In primavera, tutto ciò era per superare un nemico invisibile e ignoto. Oggi, per arrivare “sereni” al Natale. Dopo la conferenza stampa, però, di persone serene ne sono rimaste ben poche. Così sono scattate le contestazioni. Tutto è iniziato a Napoli, la regione in cui lo sceriffo De Luca, rincuorato da una rielezione ottenuta solo un mese fa, ha pensato di prendersi la scena minacciando una chiusura totale delle attività. Un lockdown, in parole povere.

A Napoli è seguita Roma, con la manifestazione in Piazza del Popolo guidata dagli esponenti di Forza Nuova. Si sono poi accodate Catania, Lecce, Bari, Verona, Trieste, Pescara, Terni, Cosenza e Torino. Infine Milano, diventato di nuovo il centro italiano dell’epidemia. Proprio nelle ultime ore, infatti, un centinaio di persone si sono radunate in piazzale Loreto per manifestare contro le misure istituite dal governo. Tanta polizia al seguito e una situazione che scotta. Dal corteo vengono lanciate bombe carta, accesi fumogeni e alcuni cestini sono rovesciati in mezzo alla strada. In più, le solite violentissime aggressioni ai veicoli delle forze dell’ordine.
A un malcontento del genere, l’Italia non è abituata. Dopo mesi di faticosa sopportazione, ora nelle strade è esplosa la rabbia. La rabbia di chi, in contrapposizione alla serenità del Premier Conte, che nel rispondere ai giornalisti ha detto “se fossi dall’altra parte sarei anch’io infuriato con il governo”, deve fare i conti con la fame e la paura di dover abbandonare a titolo definitivo la propria attività.
Su tutti, protestano i ristoratori. Ieri, davanti a Palazzo Chigi, i rappresentanti della categoria hanno manifestato pacificamente chiedendo la modifica dell’orario di chiusura. Per il momento è fissato alle 18, una decisione universalmente definita “assurda”. Soltanto nella capitale, dove si contano circa seimila ristoranti, la metà ha deciso di non aprire durante il periodo di validità del decreto, ovvero fino al 24 novembre. “Troppo oneroso continuare l’attività fino alle 18 – ha dichiarato al Messaggero il presidente della Fipe capitolina Sergio Paolantoni – quando il 70% degli incassi si registra la sera”. Di queste 3000 saracinesche abbassate, addirittura un terzo potrebbe non riaprire più. Chi spiegherà ai gestori che la cena fuori è un’attività “superflua” e “non necessaria”?

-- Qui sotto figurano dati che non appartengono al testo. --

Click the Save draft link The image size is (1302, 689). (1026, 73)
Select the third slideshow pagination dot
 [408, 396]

Altra stangata è stata data al mondo della cultura e dello spettacolo. Per di più, in questo caso, una giustificazione alla chiusura totale di cinema, teatri e al divieto di concerti non trova riscontro nemmeno nei numeri. L’AGIS, Associazione Generale Italiana dello Spettacolo, ha condotto uno studio che ha dimostrato come, su 347.262 spettatori in 2.782 spettacoli monitorati tra lirica, prosa, danza e concerti, con una media di 130 presenze per ciascun evento, nel periodo che va dal 15 giugno ad inizio ottobre si sia registrato un solo caso di contagio da Covid 19 sulla base delle segnalazioni pervenute dalle ASL territoriali. In pratica lo 0%. A tal proposito Carlo Fontana, presidente dell’AGIS, ha scritto una lettera al Ministro dei Beni e delle Attività Culturali e del Turismo Dario Franceschini, chiedendo “l’avvio urgente di un tavolo di discussione per affrontare le criticità degli operatori dello spettacolo, costretti a vivere in una condizione economica complessa e di incertezza, tale da non consentire un’adeguata programmazione per l’anno 2021”.

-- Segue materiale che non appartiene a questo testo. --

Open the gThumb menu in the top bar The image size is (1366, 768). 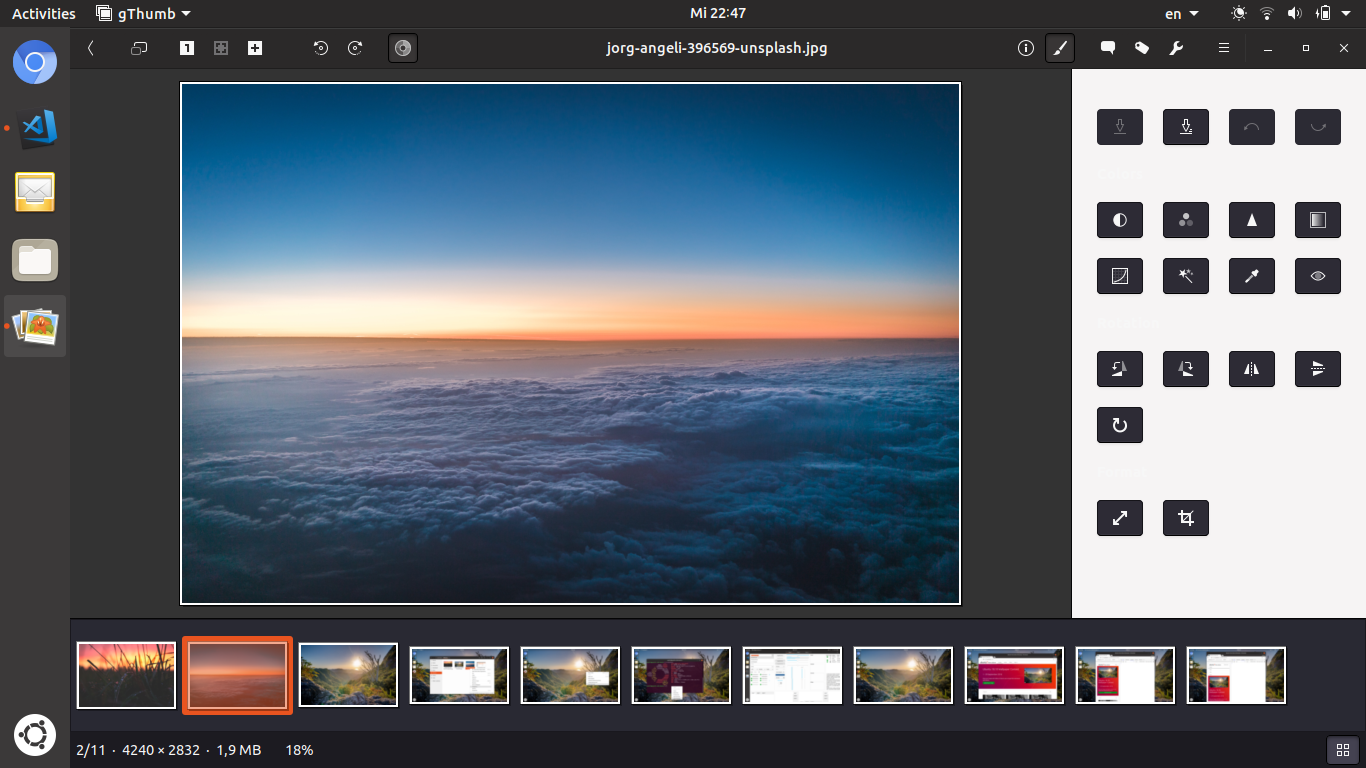click(x=135, y=13)
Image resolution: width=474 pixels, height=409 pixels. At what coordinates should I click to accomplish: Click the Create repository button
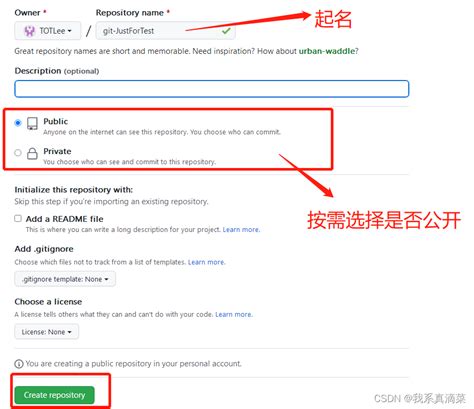54,395
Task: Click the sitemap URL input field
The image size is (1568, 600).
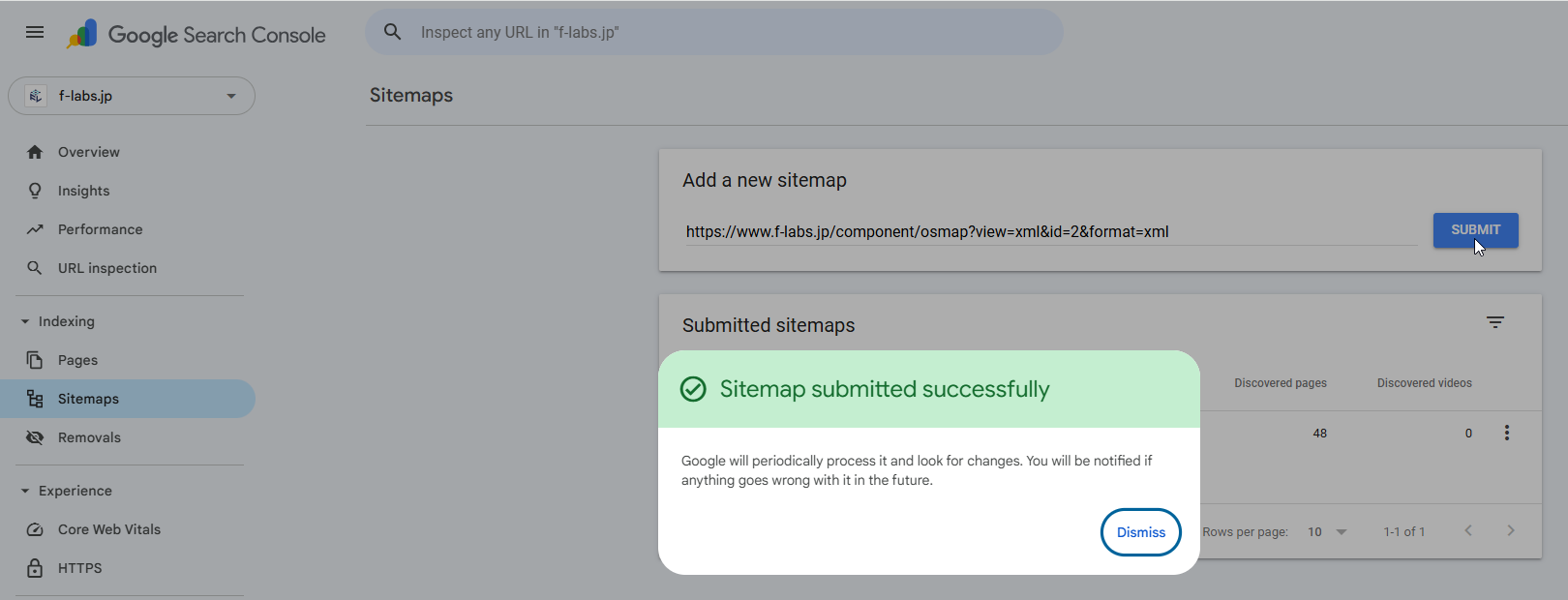Action: tap(1050, 232)
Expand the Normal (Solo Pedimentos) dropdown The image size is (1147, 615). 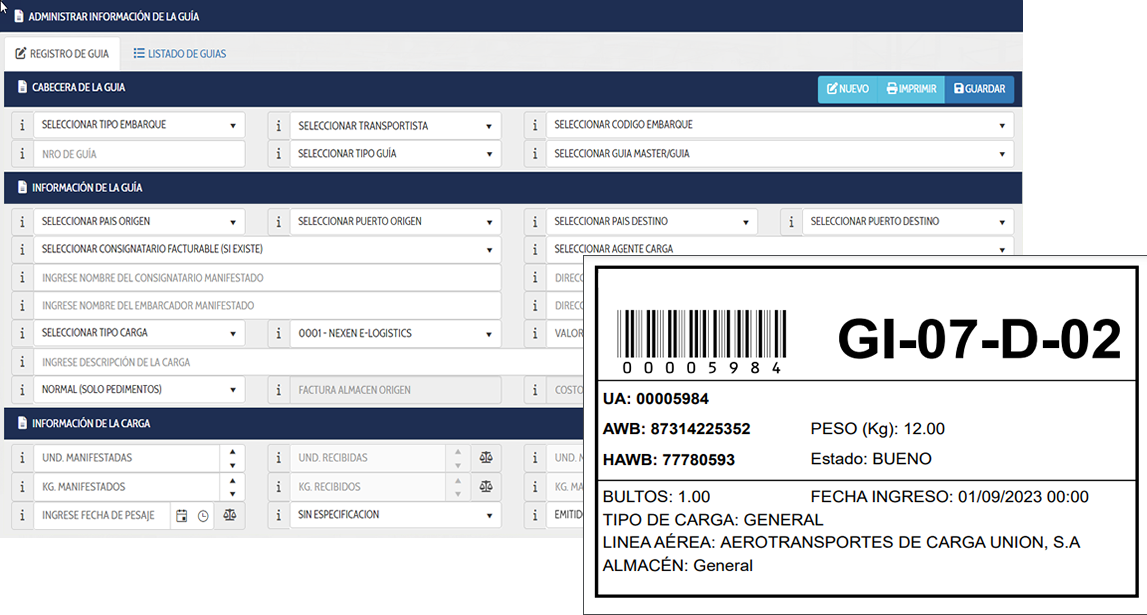coord(138,390)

Delusione e sconforto, infine, per i titolari di piscine e palestre. Hanno sostenuto ingenti spese per mettere a norma le loro strutture e ora, dopo l’illusione durata una settimana, il nuovo decreto li costringe a una nuova e mortifera chiusura. Che senso ha avuto rispettare le regole, investire e ridurre le entrate, se poi il risultato è questo?

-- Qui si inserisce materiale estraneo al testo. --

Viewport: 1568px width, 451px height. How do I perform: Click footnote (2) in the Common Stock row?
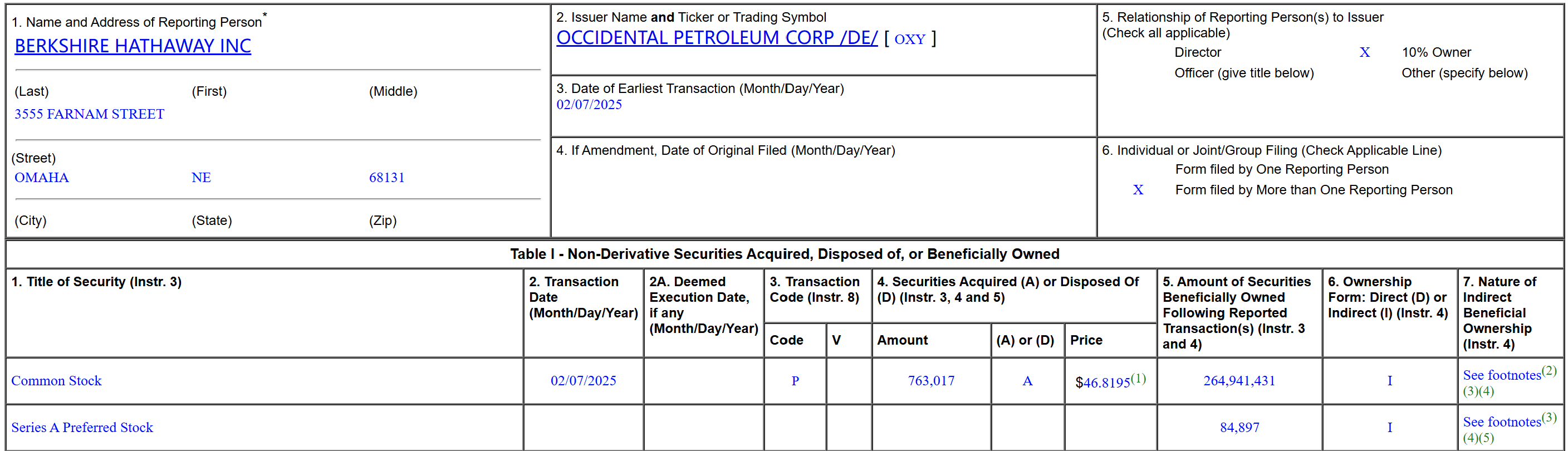(1549, 370)
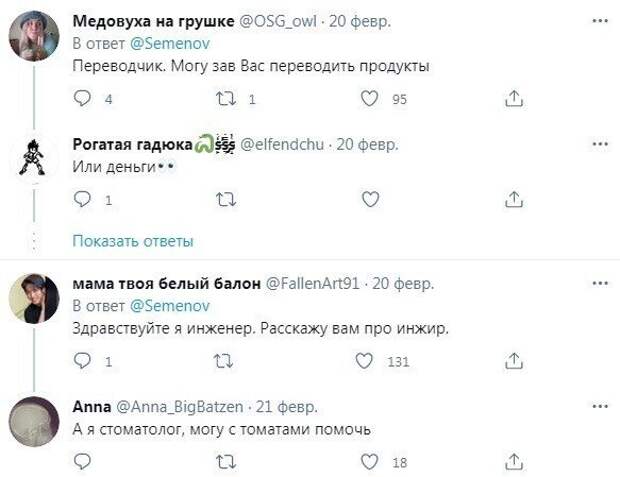This screenshot has width=620, height=477.
Task: Share the Переводчик tweet
Action: pos(514,99)
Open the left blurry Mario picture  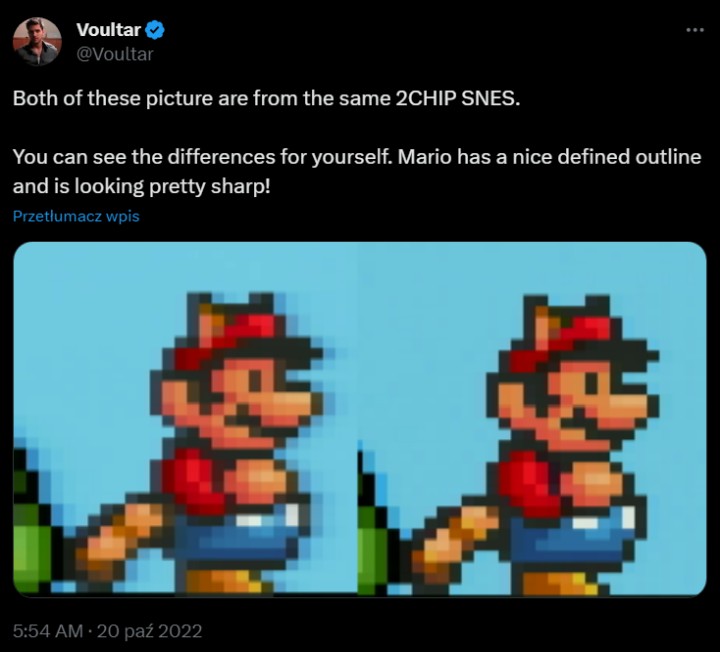click(186, 418)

I cittadini non sono pronti ad affrontare un nuovo giro di sacrifici economici, molti non ne hanno le possibilità. Se le cose rimarranno immutate, le proteste aumenteranno e la situazione peggiorerà. Così il governo si troverà a dover rispondere alla domanda che circola da mesi. Cosa si è disposti a sacrificare per salvaguardare la salute di una ristretta (in termini percentuali) porzione di popolo?